Is improving your cloud data management skills or learning more about how you can effectively clean data in a data processing pipeline your New Year’s resolution for 2021? In that case, you may consider registering for ESPACE and EUCANCan’s one-day training workshop ”How to use cloud computing efficiently in biomedical research” on January 12, 12pm to 6pm CET.’s
As all aspects of the biomedical research lifecycle are becoming ever more digitalized and most health institutions collect massive amounts of data daily, sustainable data handling and processing plays an increasingly important role in health and science..

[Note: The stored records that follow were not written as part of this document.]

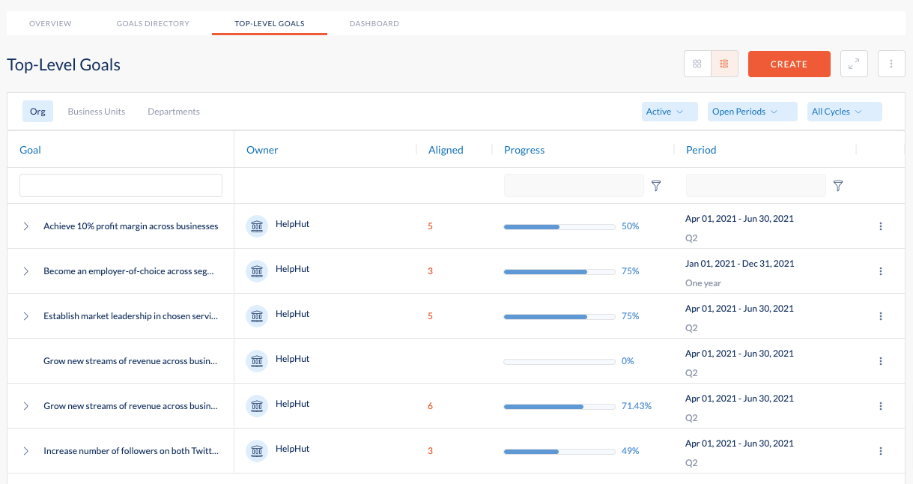Open the Period column filter icon
Image resolution: width=913 pixels, height=484 pixels.
837,185
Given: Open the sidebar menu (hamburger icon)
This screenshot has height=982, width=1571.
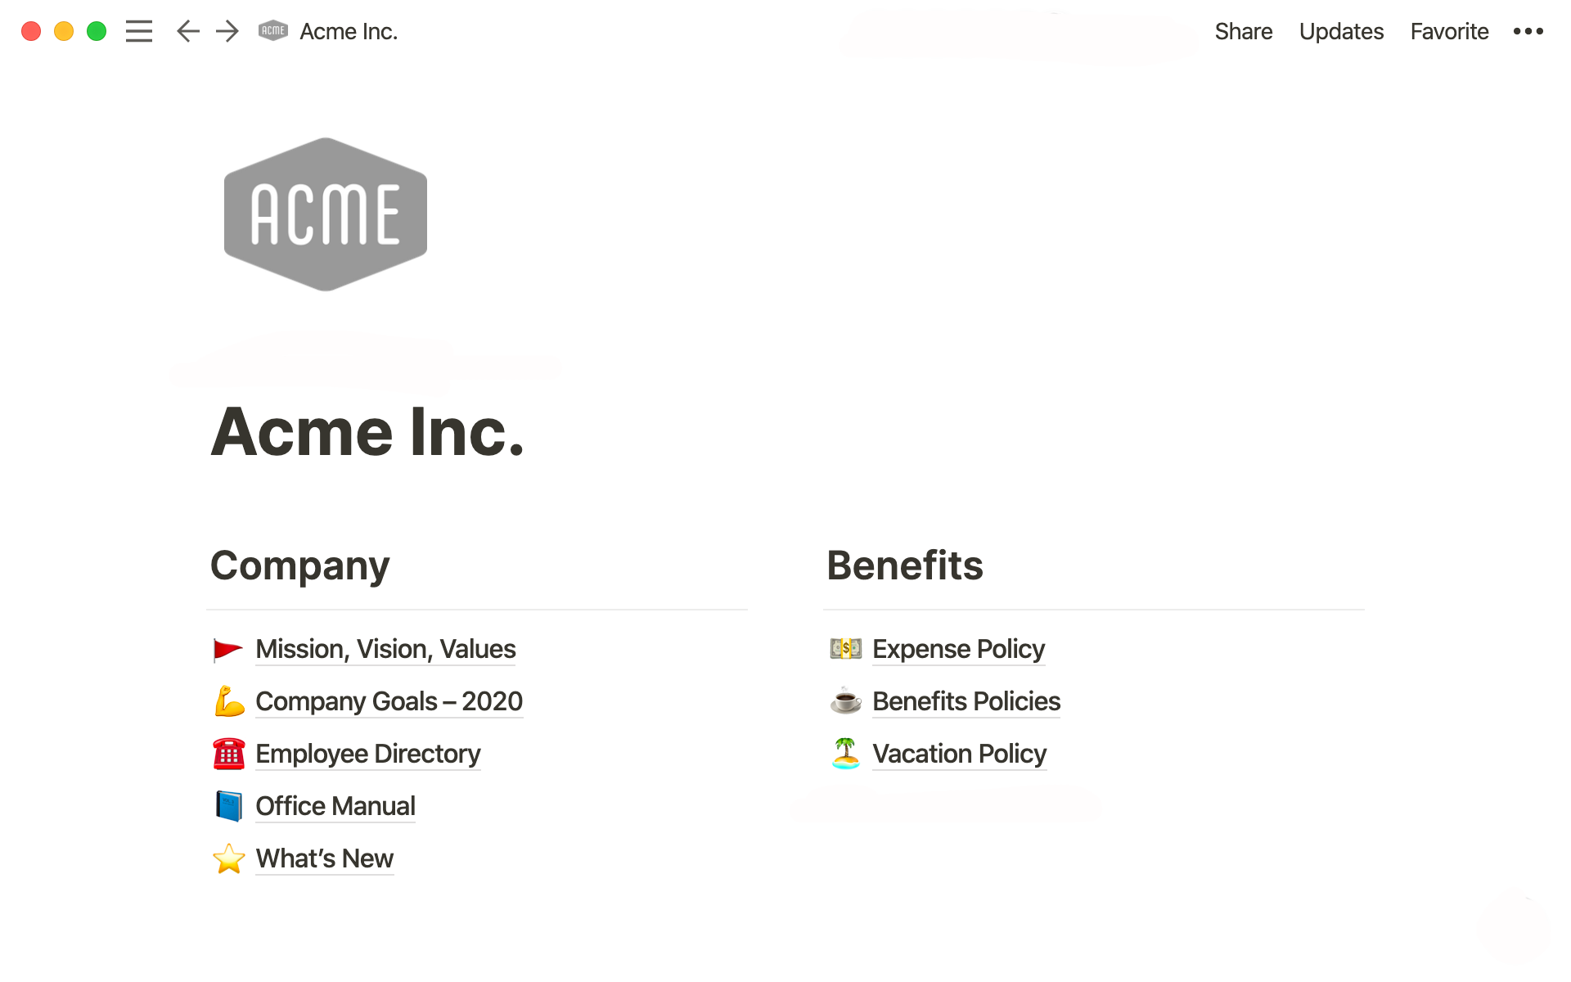Looking at the screenshot, I should [x=140, y=30].
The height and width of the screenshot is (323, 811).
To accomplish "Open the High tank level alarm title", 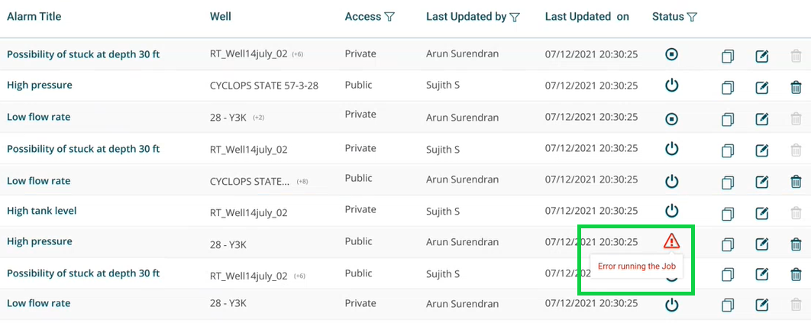I will pyautogui.click(x=41, y=211).
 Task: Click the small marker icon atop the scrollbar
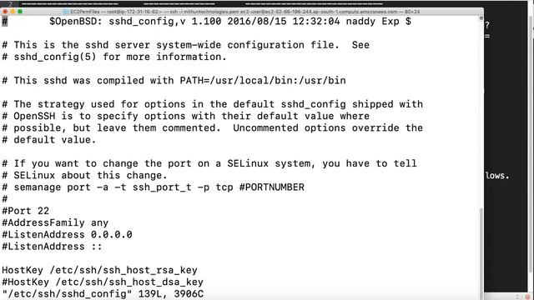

ESPACE’ and EUCANCans workshop on January 12, 2021, is tailored for bioinformaticians, computer scientists, and all researchers in life science. The event aims to provide training in how to set up and manage efficient portable workflows in the cloud and teach how analytics can be scaled to handle growing input data successfully. The six-hour event will consist of both theoretical presentations and hands-on activities lead by experienced researcher/cloud developer.
The main objective of the one-day workshop is to provide all participants with the tools they need to make better use of modern cloud infrastructures in order to exploit data more effectively.
The training workshop will cover:
- How to set up a compute-cloud environment that facilitates the analysis of large cancer genome data projects, including the ICGC, PCAWG, NBI Cloud, and Cancer Genome Collaboratory
- How to use prominent workflow managers such as Snakemake, Nextflow, and CWL in cloud environments.
- Tips for how to sharpen your data visualization and data orchestration skills
- How deploymentof machine learning workflows can be made portable and simple
- A review of pipeline frameworks for computing in the cloud
- A round tour of the GA4GH-compliant training platform Dockstore, which includes all required services (including Workflow and Task Execution and Tool Registry Service services)
- The basics of GA4GH WES, TES, TRS, and DRS
- An overview of available datasets from the International Cancer Genome Consortium (ICGC) and the PanCancer Analysis of Whole Genomes (PCAWG).
The training infrastructure is funded by de.NBI, who will provide virtual machines and training environment to all participants. The Cancer Genome Collaboratory will provide configurable virtual machines (VM) that can be computed on its data, and Dockstore will contribute with container packages of common genome analysis tools and workflows.
Sign up here to secure your spot in this free of charge event.
Agenda
12:00 Welcome and Introduction to EUCANCan and ESPACE (HCA)
Chris Lawerenz
12:15 Best practice of software engineering for Nextflow pipelines
Philippe Hupé (Institut Curie, Paris)
12:45 Kubernetes and the cloud roll-out concept
Marius Dieckmann (University Gießen)
13:15 Using GA4GH standards for workflow execution in the cloud with Snakemake.
Sven Twardziok, Ben Wulf (Charité, Berlin), Philip Kensche, (DKFZ, Heidelberg)
- Basic workflow development guidelines
- Introduction to GA4GH cloud standards
- Cloud data management
- Running Snakemake workflows in the de.NBI cloud
15:15 Coffee break
16:00 Running CWL workflows in the cloud with CWLab.
Pavlo Lutsik and Kersten Breuer (DKFZ, Heidelberg)
17:00 GA4GH compliant pipeline development with Nextflow.
Christina Yung (OICR, Toronto)
17:30 Big cancer Dataset resources: the ICGC Portal and the Cancer Genome Collaboratory Cloud.
Christina Yung (OICR, Toronto)
- Large-scale research projects that generate datasets used in the Cloud
- Searching for ICGC data stored on Collaboratory
- How to access data in the Cloud and accessing non-protected data
18:00 Closing remarks
Date and time: January 12, 2021, 12pm to 6pm CET.
Registration: Sign up here
Cost: Free of charge
About EUCANCan
EUCANCan supports and enhances modern oncology by creating a culturally, technologically, and legally integrated framework across Europe and Canada that enables and facilitates the efficient analysis, management, and sharing of cancer genome data.
The project is funded by the European Commission through the Horizon 2020 programme on the European side and the Canadian Institute of Health Research (CIHR) on the Canadian side. EUCANCan, coordinated by Prof David Torrents from Barcelona Supercomputing Center, started on January 1, 2019, and will run for four years.
About ESPACE
Expression and Spatial analysis Pancreas Atlas Consortium Europe (ESPACE) is the result of three earlier Human Cell Atlas (HCA) pilot studies of the pancreas. The project develops methods and standards for sample acquisition, single cell profiling, spatial proteomics and computational pipelines and aims to build a first version of the HCA of the pancreas.
The two-year project started on January 1, 2020 and is funded by the European Commission through the Horizon 2020 programme. The project is coordinated by Prof Roland Eils from Charité – Universitätsmedizin in Berlin.